Look! A post about beer from Todd? How unexpected? All joking aside, I got the chance to review A Year in Food and Beer by Emily Baime and Darin Michaels and promptly took it. I knew that the book mainly focused on beer tasting and food pairing, two subjects which I admittedly knew very little about, despite being a homebrewer for over two years. So, with a lot to learn, I dove right in.
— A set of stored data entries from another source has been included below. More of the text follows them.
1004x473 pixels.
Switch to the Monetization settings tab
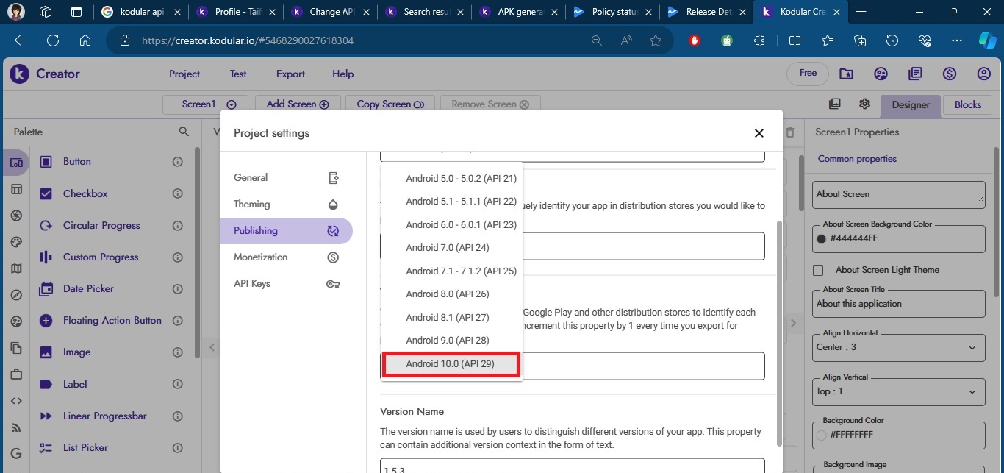point(261,257)
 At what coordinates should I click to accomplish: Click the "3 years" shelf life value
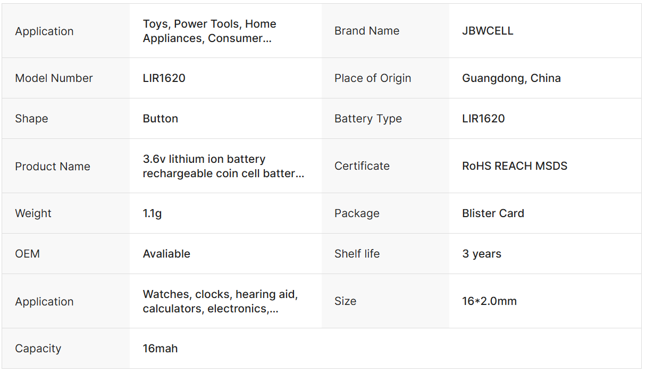[482, 254]
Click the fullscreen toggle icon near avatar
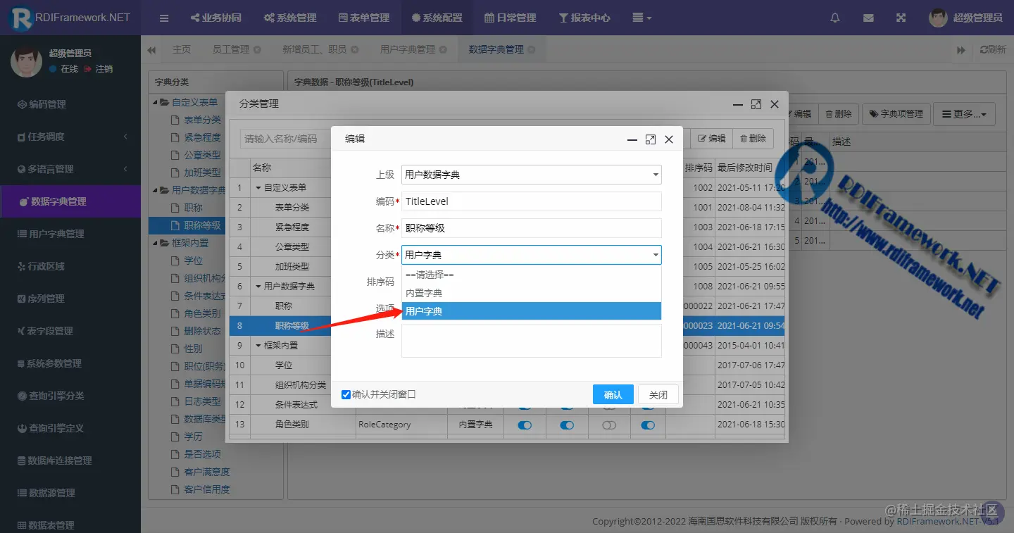1014x533 pixels. point(901,18)
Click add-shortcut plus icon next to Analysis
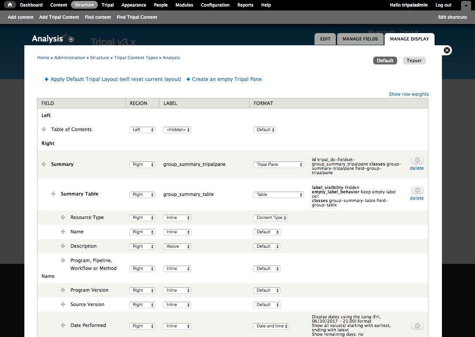This screenshot has width=475, height=337. pyautogui.click(x=71, y=39)
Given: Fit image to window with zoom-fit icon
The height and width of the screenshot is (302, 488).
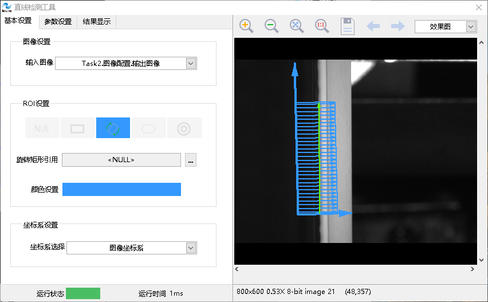Looking at the screenshot, I should (297, 26).
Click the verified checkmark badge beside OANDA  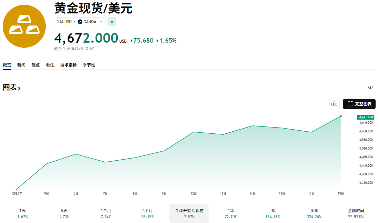tap(80, 21)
The book contains a general introduction to beer and tasting in general, covering the major scents and tastes that would be acceptable for different seasons, styles of beer, and foods. The authors also describe the production of beer, and the different properties of the raw ingredients involved. They also touch on clean glassware, which is quite important in the beer tasting process. A main theme in the work is “seasons”, which highlights how different beers are appropriate for different seasons, as well as different foods to pair with these beers. They then provide a large list of recipes and beer pairings, with an emphasis on the different flavors and smells that are prevalent in that particular season.
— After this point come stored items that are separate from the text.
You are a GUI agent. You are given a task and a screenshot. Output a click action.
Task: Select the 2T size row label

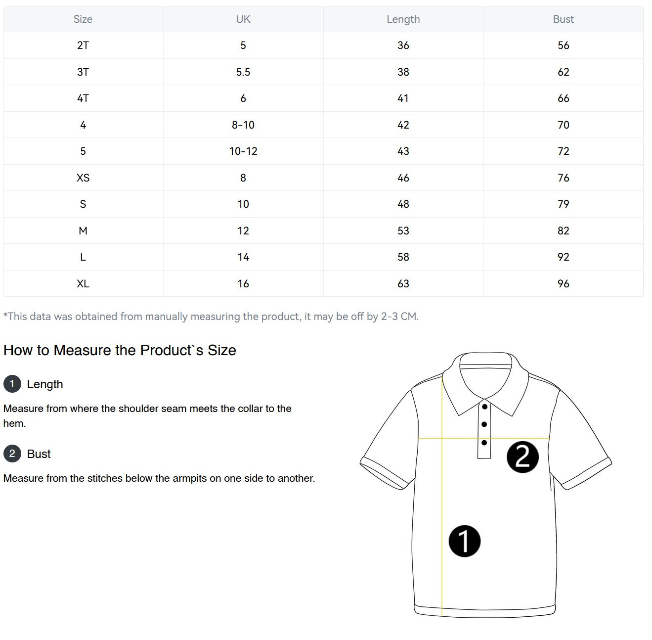[83, 46]
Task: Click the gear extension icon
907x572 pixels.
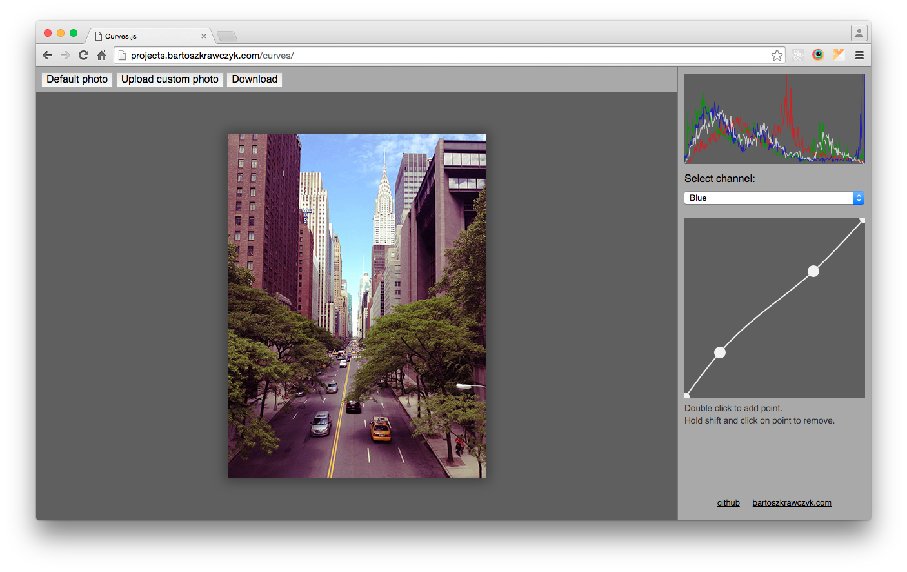Action: point(797,55)
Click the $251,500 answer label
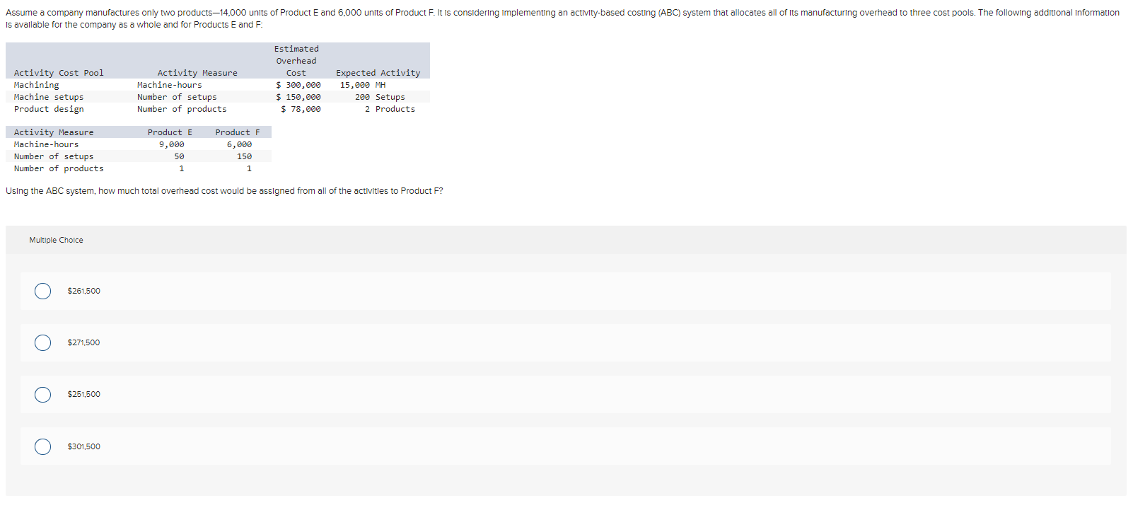Viewport: 1133px width, 520px height. click(83, 395)
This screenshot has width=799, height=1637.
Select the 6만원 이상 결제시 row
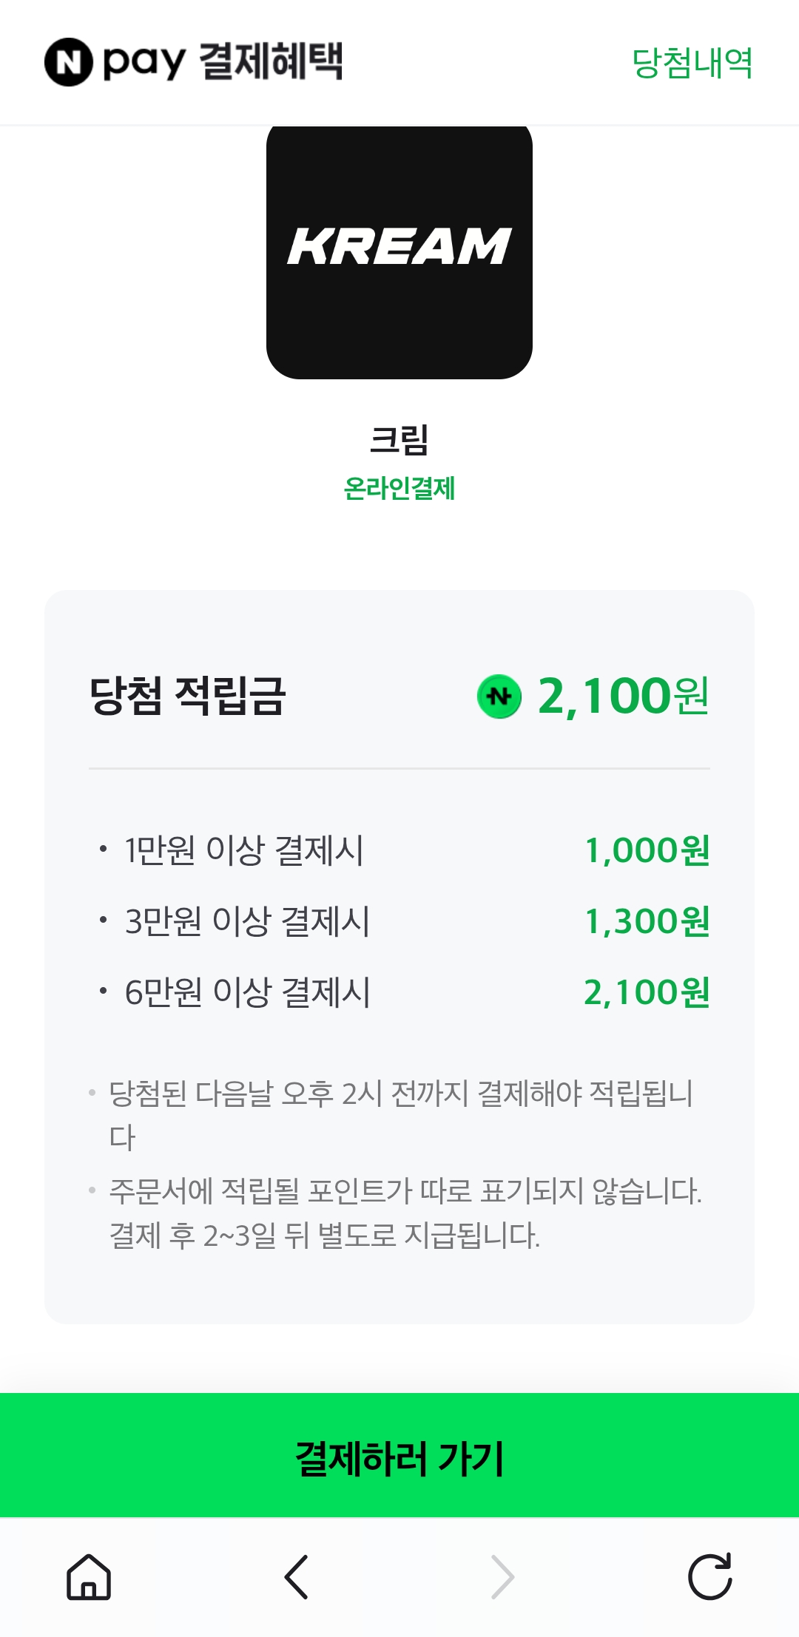(x=247, y=992)
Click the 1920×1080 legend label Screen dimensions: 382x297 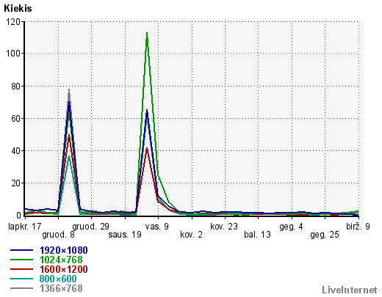tap(64, 250)
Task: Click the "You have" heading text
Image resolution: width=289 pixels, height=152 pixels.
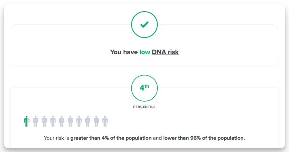Action: (124, 52)
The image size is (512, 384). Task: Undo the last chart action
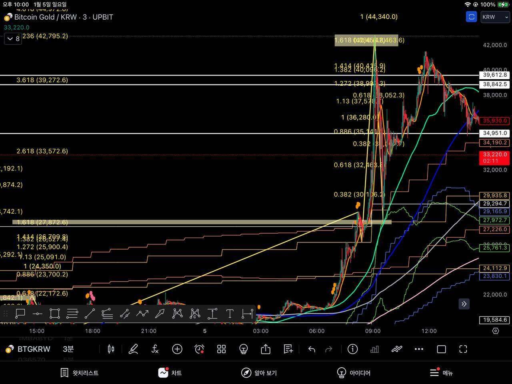(x=312, y=349)
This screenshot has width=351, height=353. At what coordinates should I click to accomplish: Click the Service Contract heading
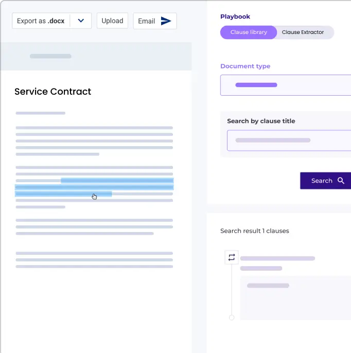[x=52, y=92]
From the start, I knew this book would be a great resource for me. As I admitted before, I had little to no experience with beer pairing, and typically whenever I drink beer with food I find that either the food ends up overpowering the beer or vice-versa. I’ve come to realize that this is probably due to the fact that I haven’t been pairing correctly. The authors reference a flavor wheel of sorts that basically functions as a color wheel for food. Flavors that are in close proximity to each other on the wheel can be paired, and flavors that are completely opposite on the wheel can be paired. For example, the sweet and rich flavor of a porter could be paired with the crunchy and salty flavor and texture of a pretzel. On the other hand, the spicy flavors in Indian food can be easily paired with the floral and spicy flavors that are found in most IPA’s. With this in mind, along with the copious amount of recipes provided, I should have plenty of new ideas to try out when I next pair food and beer together. I agree with their point that adding food to beer probably increases the enjoyment of it, and it introduces new flavors that would have never existed had it not been for the addition of food. In short, this is a great read for those of you who are interested in both beer and new foods. It’s a quick read that definitely goes beyond just a list of recipes. Cheers!
4 out of 5 stars
A Year in Food and Beer by Emily Baime and Darin Michaels
AltaMira Press (2013)
eBook: 148 pages
Special thanks to AltaMira Press for my review copy via Netgalley!